## Selected text
Two Americans who contracted Ebola in Africa received an experimental serum

August 5, 2014  17:56

As the health of two Ebola-stricken American missionaries deteriorated late last month, an international relief organization backing them hunted for a medical miracle. The clock was ticking, and a sobering fact remained: Most people battling the disease do not survive, Washington Post reports.

Leaders at Samaritan’s Purse, a North Carolina-based Christian humanitarian group, asked officials at the Centers for Disease Control and Prevention whether any treatment existed — tested or untested — that might help save the lives of Kent Brantly and Nancy Writebol, both of whom had contracted Ebola while helping patients in Liberia.

The CDC put the group in touch with National Institutes of Health workers in West Africa, where an employee knew about promising research the U.S. government had funded on a serum that had been tested only in monkeys, The Washington Post reports.

“Our staff in Liberia knew about the research and flagged it for the religious groups,” said Anthony Fauci, director of the NIH’s National Institute of Allergy and Infectious Diseases.

Within days, doses of the unproven treatment had made their way in frozen vials across the ocean and were administered to Brantly and Writebol.

“This so-called experimental serum is a cocktail of antibodies that have the capability of blocking the virus,” Fauci said, adding: “The physicians in charge of the patients’ care made a risk-benefit decision. The risk was less than the potential benefit.”

When the vials arrived, those caring for Dr. Kent Brantly and missionary Nancy Writebol could not tell if there would be enough of the serum for both of them. Brantly said Writebol should get the dose first, but soon his condition worsened and doctors gave him the first dose. Doctors realized there was enough for both of them and gave Writebol the second dose shortly thereafter.

Within 20 minutes to an hour after getting the serum, Brantly "improved dramatically."

While it is too early to say whether the treatment saved the lives of the two missionaries or slowed the disease’s progression enough to allow them to return to the United States for care, some reports have suggested that Brantly and Writebol improved after getting the serum.

Both Samaritan’s Purse and CDC Director Tom Frieden have described Brantly’s condition as “improving.”

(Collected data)
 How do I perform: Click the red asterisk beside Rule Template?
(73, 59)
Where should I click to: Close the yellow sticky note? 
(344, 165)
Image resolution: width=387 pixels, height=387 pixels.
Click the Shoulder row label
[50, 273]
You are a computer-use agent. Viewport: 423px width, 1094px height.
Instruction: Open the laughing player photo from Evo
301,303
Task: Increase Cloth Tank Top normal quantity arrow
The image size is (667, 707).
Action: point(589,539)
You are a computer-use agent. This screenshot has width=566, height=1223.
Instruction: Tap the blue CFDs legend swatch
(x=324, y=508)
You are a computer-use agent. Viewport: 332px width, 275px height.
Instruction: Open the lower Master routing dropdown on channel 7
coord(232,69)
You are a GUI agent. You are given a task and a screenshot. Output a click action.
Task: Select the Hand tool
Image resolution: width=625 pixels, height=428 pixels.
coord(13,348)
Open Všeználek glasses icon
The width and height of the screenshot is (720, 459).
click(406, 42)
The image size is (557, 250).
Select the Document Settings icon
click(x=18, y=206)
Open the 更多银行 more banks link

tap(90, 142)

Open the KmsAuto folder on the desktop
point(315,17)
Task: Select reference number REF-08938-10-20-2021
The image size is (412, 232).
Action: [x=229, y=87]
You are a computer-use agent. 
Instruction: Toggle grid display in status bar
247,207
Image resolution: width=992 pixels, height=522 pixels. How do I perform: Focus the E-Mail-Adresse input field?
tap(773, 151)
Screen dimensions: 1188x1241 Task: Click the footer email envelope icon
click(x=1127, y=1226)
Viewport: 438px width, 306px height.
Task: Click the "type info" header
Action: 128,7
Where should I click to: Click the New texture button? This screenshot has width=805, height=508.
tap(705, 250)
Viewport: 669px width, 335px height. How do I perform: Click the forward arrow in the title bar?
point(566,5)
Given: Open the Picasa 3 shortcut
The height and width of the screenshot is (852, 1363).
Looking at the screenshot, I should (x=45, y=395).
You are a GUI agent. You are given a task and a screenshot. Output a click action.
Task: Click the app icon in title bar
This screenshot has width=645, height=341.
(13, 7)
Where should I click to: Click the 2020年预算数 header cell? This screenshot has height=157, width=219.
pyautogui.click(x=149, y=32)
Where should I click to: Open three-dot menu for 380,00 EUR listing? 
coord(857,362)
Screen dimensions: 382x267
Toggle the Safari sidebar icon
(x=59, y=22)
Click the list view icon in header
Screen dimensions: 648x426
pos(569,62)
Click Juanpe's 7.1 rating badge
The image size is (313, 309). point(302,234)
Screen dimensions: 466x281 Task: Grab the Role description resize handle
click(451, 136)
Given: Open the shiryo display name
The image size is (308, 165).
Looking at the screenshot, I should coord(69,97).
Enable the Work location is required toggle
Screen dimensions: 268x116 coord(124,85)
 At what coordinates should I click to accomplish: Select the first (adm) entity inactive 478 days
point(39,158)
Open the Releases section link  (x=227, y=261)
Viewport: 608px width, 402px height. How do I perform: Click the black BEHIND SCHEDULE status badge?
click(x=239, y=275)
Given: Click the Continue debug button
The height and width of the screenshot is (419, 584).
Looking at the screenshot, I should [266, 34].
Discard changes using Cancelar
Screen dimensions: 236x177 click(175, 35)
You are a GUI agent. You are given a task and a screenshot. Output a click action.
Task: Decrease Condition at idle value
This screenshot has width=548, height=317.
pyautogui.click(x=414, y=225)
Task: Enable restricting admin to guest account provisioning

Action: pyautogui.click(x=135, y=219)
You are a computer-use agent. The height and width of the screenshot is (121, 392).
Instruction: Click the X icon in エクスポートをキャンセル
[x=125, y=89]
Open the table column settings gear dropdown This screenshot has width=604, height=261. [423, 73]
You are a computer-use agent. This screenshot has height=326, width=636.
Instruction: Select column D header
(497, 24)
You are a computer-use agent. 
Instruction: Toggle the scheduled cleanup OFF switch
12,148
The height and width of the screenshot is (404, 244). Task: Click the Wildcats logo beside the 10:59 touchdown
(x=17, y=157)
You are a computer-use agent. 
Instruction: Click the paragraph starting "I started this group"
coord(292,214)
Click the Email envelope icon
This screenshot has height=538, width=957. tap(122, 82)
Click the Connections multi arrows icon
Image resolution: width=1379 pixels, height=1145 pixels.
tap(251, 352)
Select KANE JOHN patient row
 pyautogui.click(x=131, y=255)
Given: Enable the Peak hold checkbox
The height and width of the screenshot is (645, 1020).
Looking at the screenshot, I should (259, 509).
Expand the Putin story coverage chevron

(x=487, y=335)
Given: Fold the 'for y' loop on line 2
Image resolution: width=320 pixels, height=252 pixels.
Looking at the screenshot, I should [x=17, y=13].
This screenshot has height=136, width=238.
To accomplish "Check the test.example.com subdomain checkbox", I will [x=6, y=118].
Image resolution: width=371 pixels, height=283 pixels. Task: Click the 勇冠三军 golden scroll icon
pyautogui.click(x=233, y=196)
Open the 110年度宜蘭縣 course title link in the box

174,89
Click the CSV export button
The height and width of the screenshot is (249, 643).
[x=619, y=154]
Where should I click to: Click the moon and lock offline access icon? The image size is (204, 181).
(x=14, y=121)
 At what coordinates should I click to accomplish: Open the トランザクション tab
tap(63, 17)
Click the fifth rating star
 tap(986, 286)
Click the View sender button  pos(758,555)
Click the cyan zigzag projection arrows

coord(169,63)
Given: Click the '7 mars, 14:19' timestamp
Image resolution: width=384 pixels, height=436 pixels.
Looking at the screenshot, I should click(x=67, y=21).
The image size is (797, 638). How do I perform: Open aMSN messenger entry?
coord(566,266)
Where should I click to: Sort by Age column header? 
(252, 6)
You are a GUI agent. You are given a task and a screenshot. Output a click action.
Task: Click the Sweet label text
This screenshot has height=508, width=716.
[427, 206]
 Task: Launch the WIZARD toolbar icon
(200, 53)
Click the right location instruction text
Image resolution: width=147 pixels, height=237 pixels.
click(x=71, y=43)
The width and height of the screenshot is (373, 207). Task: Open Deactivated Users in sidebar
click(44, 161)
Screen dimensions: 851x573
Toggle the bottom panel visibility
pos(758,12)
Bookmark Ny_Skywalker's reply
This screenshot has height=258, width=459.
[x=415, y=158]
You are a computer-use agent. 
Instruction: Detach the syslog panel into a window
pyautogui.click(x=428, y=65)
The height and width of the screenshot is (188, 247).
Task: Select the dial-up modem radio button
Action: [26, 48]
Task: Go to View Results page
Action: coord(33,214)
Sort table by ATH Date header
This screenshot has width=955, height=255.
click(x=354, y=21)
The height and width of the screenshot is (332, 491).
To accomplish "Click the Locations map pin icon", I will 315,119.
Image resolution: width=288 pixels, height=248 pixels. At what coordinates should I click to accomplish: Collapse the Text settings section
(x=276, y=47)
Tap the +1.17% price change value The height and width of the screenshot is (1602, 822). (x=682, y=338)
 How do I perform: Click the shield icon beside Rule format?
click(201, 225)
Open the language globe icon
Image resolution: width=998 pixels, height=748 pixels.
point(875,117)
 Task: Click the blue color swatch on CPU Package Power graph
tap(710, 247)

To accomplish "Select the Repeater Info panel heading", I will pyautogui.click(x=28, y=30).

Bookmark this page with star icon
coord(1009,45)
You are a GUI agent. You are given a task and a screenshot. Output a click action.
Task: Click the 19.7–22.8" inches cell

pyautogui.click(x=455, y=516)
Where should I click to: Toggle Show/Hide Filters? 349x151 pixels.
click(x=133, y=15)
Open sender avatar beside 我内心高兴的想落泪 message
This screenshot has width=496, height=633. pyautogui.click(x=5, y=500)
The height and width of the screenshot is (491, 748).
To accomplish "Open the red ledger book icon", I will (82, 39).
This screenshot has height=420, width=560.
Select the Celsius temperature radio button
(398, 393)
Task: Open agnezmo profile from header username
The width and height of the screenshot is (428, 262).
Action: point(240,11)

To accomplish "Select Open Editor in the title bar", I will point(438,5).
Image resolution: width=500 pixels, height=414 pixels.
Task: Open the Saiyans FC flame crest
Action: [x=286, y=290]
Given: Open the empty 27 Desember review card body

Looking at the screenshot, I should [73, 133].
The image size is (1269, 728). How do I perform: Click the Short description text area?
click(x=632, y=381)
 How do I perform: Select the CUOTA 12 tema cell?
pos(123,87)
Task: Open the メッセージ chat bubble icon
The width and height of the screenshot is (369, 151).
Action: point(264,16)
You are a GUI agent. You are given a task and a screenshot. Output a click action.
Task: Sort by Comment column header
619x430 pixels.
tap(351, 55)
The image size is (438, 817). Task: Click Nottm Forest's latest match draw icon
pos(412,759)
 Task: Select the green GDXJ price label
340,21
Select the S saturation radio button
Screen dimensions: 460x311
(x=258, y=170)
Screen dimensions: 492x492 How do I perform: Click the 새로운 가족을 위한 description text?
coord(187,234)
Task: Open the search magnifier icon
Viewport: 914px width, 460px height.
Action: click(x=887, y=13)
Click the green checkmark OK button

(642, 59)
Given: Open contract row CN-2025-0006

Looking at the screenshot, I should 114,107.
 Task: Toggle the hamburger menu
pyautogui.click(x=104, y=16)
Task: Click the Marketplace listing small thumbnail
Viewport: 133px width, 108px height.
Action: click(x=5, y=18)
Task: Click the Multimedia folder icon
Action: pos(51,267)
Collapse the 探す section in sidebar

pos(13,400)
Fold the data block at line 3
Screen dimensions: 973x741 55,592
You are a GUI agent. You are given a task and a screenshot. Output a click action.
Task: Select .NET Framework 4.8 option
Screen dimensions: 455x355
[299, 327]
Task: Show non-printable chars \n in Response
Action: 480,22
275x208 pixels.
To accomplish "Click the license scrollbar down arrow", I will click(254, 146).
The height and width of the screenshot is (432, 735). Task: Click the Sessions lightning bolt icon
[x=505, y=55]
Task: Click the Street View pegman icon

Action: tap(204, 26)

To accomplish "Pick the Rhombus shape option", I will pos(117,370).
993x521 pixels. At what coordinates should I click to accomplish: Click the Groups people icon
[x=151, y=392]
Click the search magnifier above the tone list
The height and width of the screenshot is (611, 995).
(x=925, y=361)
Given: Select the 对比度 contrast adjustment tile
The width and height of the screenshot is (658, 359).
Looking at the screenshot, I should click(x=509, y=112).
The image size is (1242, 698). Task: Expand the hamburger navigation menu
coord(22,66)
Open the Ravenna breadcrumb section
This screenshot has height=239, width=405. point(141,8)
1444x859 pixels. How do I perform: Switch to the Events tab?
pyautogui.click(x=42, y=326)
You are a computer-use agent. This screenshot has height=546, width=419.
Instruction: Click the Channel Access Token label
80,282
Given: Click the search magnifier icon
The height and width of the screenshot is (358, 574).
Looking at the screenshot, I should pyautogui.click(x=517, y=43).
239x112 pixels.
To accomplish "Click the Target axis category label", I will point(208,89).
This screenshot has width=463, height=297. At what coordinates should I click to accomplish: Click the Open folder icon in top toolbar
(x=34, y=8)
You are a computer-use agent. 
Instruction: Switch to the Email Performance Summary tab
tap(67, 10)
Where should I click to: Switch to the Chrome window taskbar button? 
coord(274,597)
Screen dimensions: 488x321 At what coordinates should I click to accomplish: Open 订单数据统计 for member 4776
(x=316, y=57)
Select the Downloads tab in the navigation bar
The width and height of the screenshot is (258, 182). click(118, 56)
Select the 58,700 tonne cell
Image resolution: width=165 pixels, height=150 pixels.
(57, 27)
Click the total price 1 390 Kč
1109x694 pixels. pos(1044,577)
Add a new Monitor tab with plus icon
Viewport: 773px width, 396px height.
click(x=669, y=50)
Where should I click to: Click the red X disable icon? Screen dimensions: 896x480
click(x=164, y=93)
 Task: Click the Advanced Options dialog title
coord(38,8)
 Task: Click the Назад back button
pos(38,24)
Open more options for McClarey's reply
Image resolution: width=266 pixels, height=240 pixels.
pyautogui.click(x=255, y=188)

## What you will do
a - Answer these questions from the article on the Ebola serum:
(i) In which state is Samaritan's Purse based?
(ii) Who is director of the NIH's National Institute of Allergy and Infectious Diseases?
(iii) In what animals had the serum been tested before it was given to the two missionaries?
b - According to the article on the Ebola serum, why did doctors give Kent Brantly the first dose even though he had said Nancy Writebol should receive it first? Answer in one to three sentences.
c - Go on with the article on the Ebola serum, starting after its final sentence.

## Written responses
a -
(i) North Carolina
(ii) Anthony Fauci
(iii) Monkeys

b - When the vials arrived, the caregivers could not tell whether there would be enough serum for both patients. Brantly's condition soon worsened, so doctors gave him the first dose.

c -
Palmer Holt, a spokesman for SIM, or Service in Mission, a Christian relief group that employs Writebol and her husband, said Writebol has had good days and bad days. But he added that while her condition was worsening on July 30, the day before she first received the treatment, she seemed to stabilize in the days that followed.

Holt said that Writebol, who is scheduled to arrive at Emory University Hospital in Atlanta on Tuesday, has received a second dose of the serum, with encouraging results. “She’s showing improvement,” he said in an e-mail Monday. “She is walking with assistance . . . strength is better . . . has an appetite.”

Brantly was flown from Liberia to Emory University Medical Center over the weekend for supportive care, where he shocked doctors by walking into the hospital.

Writebol is expected to fly out on Tuesday, and her appetite has reportedly improved.

"Her husband, David, told me Sunday her appetite has improved and she requested one of her favorite dishes ? Liberian potato soup ? and coffee," Bruce Johnson, president of Writebol's missionary group SIM USA, said in a statement.

Last week, federal officials announced that they have fast-tracked development of an Ebola vaccine and plan to start human trials next month. The potential vaccine has shown encouraging results in primates. An early trial primarily would determine whether the vaccine is safe and would involve about 20 people. If all goes well, the vaccine could be available on a limited basis sometime in 2015.

It is unclear whether Brantly and Writebol will continue to receive doses of the ZMapp serum during their treatment in Atlanta. Any use of an experimental drug in the United States must receive the blessing of the Food and Drug Administration.

There is no approved cure for Ebola and no proven vaccine to prevent the disease. Part of the problem, beyond the difficulty in developing reliable treatments, has been a lack of interest from drug companies, given that Ebola has affected relatively few people compared with many other diseases.

The drug cocktail the two Americans received, known as ZMapp, was developed by the San Diego company Mapp Biopharmaceutical. It is manufactured in Kentucky using fast-growing tobacco plants

While the outlook for the two Americans battling Ebola appears to have brightened, the situation in West Africa has grown more grim.

According to an update Monday from the World Health Organization, 887 people have died in four countries — Sierra Leone, Liberia, Guinea and Nigeria. More than 1,600 people have been sickened by Ebola in the current outbreak.

With the death toll rising, the World Bank on Monday pledged to provide as much as $200 million in emergency funding to help contain the spread of Ebola in West Africa and to improve the public health systems in the affected countries.